Australian author Max Barry first started composing his novel
Machine Man as an experiment on his website. He would write one page a day and post it for free, writing a sort of serialized version of the story. In 2011, after a variety of changes, the posts were collected and published in book form. The novel is a satirical science fiction thriller that asks the question, “with everything that technology allows us, how much is too much, but more importantly, would we be able to recognize our overdependence?” Written in the first person by a mad-scientist figure slowly going mad through his own efforts to improve himself via mechanical parts, the novel seems to answer, “No.”
Dr. Charles Neumann is a low-level mechanical engineer at Better Future, an exaggeratedly menacing behemoth of a company that has its fingers in a variety of pies – including military research. The thirty-something Charles is extremely socially inept: as a child he wanted to be a train, he has no ability to distinguish human emotions, he tends to characterize the world only into “efficient” and “inefficient” systems, and he has scored zero on every social skills test his employer has ever administered. (There is no suggestion that he is on the Autism spectrum – just that he is robotic in his affect.)
As the novel opens, Charles has just lost his cell phone on the manufacturing floor at work. In the process of looking for it, he accidentally gets his foot caught in The Clamp, a large vise that is “good at holding things and not melting.” Unable to extricate himself in time, Charles loses his leg above the knee.
The company sends three different experts to deal with him: Cassandra Cautery, a Better Future manager, who mostly wants to avoid a lawsuit; Dr. Angelica Austin, a psychiatrist who is wary of the emotional ramifications of what has happened; and Lola Shanks, a physical therapist who specializes in prosthetics, who delivers what she says is the top artificial leg available.
Charles is deeply disappointed in the prosthesis – it’s basically a “bucket on a stick.” But because he is a mechanical engineer, he can do something about it: design a better one. Spending more and more hours in his lab, Charles manages to create an extraordinarily complex prosthesis. In the process, he grows closer with Lola, who is impressed with his dedication. Cassandra is also impressed with the work, and, seeing an opportunity for Better Future, the company provides Charles with more resources – whatever he creates will be the foundation of a new biologics line that can be sold commercially.
Charles is so enamored of his new leg, and so motivated by his new importance at the company, that he sets up another “accident” to remove his remaining leg in order to have two matching ones. Better Futures gives him his own research division in cybernetics, complete with a large staff of assistants who first develop new and better medical prosthetics, but then quickly move on to creating augmentations for private customers. If better legs are available, why not better eyes that can see more than real eyes? Why not better skin, hair, and muscles? One of the division’s inventions is an artificial hand that appeals to Charles so much that he stages another “accident” in order to get one.

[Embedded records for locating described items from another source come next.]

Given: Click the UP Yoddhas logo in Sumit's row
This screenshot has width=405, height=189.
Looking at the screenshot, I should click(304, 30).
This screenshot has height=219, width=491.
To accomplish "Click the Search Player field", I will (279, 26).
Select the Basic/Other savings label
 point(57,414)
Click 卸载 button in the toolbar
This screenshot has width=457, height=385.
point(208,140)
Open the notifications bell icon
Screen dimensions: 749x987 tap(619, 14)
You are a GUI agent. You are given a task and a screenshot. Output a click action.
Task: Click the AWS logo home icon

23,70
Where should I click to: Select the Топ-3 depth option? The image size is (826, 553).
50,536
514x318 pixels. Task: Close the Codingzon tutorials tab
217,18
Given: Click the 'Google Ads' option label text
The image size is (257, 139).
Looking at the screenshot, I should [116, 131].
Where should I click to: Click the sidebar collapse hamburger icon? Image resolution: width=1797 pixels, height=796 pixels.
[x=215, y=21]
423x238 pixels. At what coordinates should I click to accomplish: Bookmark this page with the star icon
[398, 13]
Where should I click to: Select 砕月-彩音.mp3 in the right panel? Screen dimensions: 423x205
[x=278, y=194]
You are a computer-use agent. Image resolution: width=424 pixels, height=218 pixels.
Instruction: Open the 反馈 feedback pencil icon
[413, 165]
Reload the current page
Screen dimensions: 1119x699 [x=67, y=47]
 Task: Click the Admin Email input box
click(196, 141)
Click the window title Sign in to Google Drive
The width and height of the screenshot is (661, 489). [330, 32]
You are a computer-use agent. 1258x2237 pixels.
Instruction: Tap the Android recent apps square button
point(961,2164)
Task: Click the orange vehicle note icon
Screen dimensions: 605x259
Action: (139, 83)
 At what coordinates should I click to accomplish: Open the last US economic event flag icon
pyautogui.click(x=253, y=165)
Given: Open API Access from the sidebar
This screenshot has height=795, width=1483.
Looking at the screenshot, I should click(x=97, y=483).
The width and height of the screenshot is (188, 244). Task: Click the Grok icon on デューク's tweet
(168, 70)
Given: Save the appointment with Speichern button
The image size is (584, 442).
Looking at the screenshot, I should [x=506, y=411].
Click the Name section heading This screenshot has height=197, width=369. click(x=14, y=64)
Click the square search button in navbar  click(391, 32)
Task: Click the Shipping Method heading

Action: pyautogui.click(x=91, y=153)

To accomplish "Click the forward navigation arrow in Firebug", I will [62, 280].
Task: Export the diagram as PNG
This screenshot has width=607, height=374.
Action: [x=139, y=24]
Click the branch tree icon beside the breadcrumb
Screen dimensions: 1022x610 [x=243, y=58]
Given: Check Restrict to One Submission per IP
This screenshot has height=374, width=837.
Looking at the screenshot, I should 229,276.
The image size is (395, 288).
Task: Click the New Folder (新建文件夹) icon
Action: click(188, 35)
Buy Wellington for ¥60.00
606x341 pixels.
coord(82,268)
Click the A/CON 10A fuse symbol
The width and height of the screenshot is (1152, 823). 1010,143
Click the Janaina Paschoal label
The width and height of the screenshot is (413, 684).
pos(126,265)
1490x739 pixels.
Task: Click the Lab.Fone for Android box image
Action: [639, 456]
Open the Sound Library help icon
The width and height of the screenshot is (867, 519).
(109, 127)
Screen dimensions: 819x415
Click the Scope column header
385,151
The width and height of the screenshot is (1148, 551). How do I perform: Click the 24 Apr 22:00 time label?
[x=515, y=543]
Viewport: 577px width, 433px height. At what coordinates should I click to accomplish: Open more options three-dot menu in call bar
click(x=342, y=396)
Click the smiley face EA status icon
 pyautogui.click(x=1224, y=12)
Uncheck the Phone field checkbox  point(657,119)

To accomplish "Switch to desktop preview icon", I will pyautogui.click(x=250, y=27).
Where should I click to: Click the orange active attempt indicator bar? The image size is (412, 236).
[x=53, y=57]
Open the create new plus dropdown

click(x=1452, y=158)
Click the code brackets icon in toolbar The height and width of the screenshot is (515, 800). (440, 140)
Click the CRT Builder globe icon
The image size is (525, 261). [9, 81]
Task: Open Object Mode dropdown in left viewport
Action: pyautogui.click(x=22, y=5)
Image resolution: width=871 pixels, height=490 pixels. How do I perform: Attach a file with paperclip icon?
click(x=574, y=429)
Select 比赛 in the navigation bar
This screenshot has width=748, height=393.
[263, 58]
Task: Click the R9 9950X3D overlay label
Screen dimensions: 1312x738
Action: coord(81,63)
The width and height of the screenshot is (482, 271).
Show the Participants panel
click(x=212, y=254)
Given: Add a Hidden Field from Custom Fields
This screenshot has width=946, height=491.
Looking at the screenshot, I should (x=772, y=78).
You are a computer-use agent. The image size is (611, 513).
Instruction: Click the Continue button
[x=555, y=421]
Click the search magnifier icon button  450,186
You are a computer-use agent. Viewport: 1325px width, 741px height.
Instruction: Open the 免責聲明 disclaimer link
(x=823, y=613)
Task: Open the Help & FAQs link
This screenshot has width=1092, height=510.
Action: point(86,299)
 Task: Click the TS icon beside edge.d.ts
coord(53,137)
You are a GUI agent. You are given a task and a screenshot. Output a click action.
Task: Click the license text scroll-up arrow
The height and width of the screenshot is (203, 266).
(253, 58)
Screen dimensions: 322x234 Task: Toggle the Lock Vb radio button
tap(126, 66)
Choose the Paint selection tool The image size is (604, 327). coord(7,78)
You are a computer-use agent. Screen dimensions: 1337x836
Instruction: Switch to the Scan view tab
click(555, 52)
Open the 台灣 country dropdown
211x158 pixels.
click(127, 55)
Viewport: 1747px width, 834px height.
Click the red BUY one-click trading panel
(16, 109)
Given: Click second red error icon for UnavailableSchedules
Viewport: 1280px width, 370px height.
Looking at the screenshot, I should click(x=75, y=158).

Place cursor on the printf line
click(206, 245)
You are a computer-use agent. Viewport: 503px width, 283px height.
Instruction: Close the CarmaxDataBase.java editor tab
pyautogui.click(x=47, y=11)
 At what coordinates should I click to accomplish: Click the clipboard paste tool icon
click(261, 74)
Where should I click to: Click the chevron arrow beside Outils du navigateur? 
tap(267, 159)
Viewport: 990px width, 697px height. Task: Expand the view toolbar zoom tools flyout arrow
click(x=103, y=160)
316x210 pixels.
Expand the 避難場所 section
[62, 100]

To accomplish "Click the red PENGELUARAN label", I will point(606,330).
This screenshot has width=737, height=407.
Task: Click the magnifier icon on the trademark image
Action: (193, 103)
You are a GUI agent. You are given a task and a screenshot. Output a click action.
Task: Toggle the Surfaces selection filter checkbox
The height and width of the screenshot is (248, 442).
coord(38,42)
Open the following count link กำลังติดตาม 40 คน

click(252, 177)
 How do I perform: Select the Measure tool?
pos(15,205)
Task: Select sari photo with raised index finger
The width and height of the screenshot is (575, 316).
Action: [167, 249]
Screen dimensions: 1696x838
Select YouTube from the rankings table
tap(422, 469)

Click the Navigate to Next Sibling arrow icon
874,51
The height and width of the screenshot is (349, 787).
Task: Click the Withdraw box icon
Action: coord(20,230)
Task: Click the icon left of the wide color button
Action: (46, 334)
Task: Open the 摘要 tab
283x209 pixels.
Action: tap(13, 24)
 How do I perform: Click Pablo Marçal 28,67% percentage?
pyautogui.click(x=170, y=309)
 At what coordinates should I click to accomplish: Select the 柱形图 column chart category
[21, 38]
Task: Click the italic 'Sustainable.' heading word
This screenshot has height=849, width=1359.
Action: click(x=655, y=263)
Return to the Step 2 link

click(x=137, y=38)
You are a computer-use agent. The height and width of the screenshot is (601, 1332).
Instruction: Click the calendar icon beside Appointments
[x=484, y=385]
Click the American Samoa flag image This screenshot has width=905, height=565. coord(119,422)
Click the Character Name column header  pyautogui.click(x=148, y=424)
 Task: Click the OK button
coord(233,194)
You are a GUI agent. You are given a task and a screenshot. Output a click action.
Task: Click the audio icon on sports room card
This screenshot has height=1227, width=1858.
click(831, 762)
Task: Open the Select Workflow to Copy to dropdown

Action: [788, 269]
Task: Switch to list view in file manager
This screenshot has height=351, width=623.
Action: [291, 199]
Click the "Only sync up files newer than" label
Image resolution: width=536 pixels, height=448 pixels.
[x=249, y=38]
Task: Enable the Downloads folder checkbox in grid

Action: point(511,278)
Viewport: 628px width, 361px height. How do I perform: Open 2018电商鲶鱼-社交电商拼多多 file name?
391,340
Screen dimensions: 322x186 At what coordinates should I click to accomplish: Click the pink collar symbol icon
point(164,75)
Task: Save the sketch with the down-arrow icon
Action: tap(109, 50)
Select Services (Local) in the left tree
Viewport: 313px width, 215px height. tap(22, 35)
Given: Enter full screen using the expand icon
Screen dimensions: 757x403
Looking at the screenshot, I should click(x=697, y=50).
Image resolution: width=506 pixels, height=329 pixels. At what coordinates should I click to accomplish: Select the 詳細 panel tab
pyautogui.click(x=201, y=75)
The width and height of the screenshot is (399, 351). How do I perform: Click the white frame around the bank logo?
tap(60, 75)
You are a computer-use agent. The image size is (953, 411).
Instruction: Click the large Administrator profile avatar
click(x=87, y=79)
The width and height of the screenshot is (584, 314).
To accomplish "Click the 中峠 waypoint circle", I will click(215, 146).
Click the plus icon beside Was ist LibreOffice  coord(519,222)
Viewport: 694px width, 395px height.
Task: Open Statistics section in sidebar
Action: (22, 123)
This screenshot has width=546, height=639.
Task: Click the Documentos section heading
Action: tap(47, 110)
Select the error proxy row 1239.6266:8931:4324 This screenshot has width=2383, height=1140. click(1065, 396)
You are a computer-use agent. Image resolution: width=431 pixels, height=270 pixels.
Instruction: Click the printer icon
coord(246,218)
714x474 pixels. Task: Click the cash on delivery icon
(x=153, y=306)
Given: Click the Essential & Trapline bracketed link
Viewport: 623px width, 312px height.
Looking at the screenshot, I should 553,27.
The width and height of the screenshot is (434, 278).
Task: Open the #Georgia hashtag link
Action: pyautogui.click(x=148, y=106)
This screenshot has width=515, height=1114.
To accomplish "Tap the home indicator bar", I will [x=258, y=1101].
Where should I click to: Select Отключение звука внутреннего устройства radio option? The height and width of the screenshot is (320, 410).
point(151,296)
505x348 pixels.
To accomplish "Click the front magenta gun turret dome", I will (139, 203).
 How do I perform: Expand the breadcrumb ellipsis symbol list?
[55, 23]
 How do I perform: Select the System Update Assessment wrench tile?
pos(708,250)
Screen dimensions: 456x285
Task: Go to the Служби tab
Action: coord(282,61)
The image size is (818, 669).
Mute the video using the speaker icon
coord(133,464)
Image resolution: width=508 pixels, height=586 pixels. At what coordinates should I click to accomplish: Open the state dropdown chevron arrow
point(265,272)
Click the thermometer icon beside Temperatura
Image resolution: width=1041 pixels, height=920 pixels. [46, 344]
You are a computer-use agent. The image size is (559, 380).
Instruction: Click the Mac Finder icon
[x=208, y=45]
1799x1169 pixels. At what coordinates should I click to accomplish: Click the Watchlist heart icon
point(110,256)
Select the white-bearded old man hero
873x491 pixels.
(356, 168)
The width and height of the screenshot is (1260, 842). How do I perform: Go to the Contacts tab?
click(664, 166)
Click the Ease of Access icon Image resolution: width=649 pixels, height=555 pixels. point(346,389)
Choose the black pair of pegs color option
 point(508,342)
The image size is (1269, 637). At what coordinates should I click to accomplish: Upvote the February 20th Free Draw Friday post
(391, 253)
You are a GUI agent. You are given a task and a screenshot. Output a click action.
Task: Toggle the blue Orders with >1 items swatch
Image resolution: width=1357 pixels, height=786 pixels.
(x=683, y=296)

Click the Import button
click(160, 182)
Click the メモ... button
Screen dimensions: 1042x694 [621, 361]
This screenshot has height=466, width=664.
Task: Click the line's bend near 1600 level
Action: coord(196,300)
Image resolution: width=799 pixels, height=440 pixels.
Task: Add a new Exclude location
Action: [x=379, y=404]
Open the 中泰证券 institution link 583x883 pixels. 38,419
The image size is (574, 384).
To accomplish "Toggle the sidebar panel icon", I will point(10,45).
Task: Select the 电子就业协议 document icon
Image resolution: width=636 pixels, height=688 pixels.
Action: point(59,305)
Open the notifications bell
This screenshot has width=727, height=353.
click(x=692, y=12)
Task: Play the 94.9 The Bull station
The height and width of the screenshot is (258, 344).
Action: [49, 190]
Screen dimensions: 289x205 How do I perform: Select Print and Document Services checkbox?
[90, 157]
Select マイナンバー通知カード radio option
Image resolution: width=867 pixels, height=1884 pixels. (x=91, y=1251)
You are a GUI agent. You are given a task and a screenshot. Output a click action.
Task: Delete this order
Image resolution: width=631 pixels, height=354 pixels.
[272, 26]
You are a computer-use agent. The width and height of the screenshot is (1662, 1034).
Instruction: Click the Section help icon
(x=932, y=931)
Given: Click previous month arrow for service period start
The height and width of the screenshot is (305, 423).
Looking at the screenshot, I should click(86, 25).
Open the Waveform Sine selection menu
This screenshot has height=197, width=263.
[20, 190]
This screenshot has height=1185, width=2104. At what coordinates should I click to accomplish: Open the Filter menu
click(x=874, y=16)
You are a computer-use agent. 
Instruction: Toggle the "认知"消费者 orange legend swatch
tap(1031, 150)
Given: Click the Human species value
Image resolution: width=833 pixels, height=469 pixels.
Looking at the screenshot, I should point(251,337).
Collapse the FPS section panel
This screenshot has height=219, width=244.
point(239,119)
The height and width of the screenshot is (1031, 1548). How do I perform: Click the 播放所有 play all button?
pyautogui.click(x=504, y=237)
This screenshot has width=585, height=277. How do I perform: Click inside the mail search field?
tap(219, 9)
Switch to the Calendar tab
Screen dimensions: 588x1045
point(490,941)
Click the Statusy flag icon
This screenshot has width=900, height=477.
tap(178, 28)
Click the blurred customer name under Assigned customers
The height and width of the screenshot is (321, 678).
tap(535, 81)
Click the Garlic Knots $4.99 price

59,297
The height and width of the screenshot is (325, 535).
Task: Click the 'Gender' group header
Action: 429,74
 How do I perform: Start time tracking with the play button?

Only Lola truly understands Charles’s love of upgrades, selflessly because she is only alive because of a prosthetic device of her own, an artificial heart, but also selfishly because she has an amputee fetish that causes her to be more and more attracted to Charles the more of his body he replaces with mechanical parts. Charles and Lola fall in love, although it is clear that readers are meant to find their emotional connection at least somewhat unsettling.
Better Futures now gives Charles a bodyguard, Carl LaRussos, whom Charles initially befriends, but who turns out to be Charles’s antagonist with a tragic backstory of his own.
The more robotic parts Charles grafts onto himself, the more he has emotional ramifications from the transformation. But it is a surprising and ironic change: while in his human body, Charles felt more or less like a robot, now that he is more machine than man, it is his humanity that starts to emerge. He starts noticing and internalizing the feelings of others around him, reads body language for the first time, and experiences deeper emotions than he ever has before. But in return, to complete the
irony, Charles is treated both by the people around him and by his company as less and less human.
Soon it becomes clear that Better Futures would like to use Charles’s inventions in a program to build robot soldiers – of which Charles would be the first prototype. Here, the novel shifts into thriller mode, as Charles attempts to first run away from and then fight against the company in a series of high-speed chases and then a violent confrontation with Carl. In a dark climax, Charles and Lola end up cornered by corporate goons, and are seemingly willing to destroy themselves rather than be willing pawns in Better Future’s game.
But this romantic gesture fails, and the novel ends with Charles Neumann living up to his name: he becomes a new kind of man, replacing analog with digital completely. His mind is removed from his brain and is uploaded into a solid state computer – he will live inside this box forever.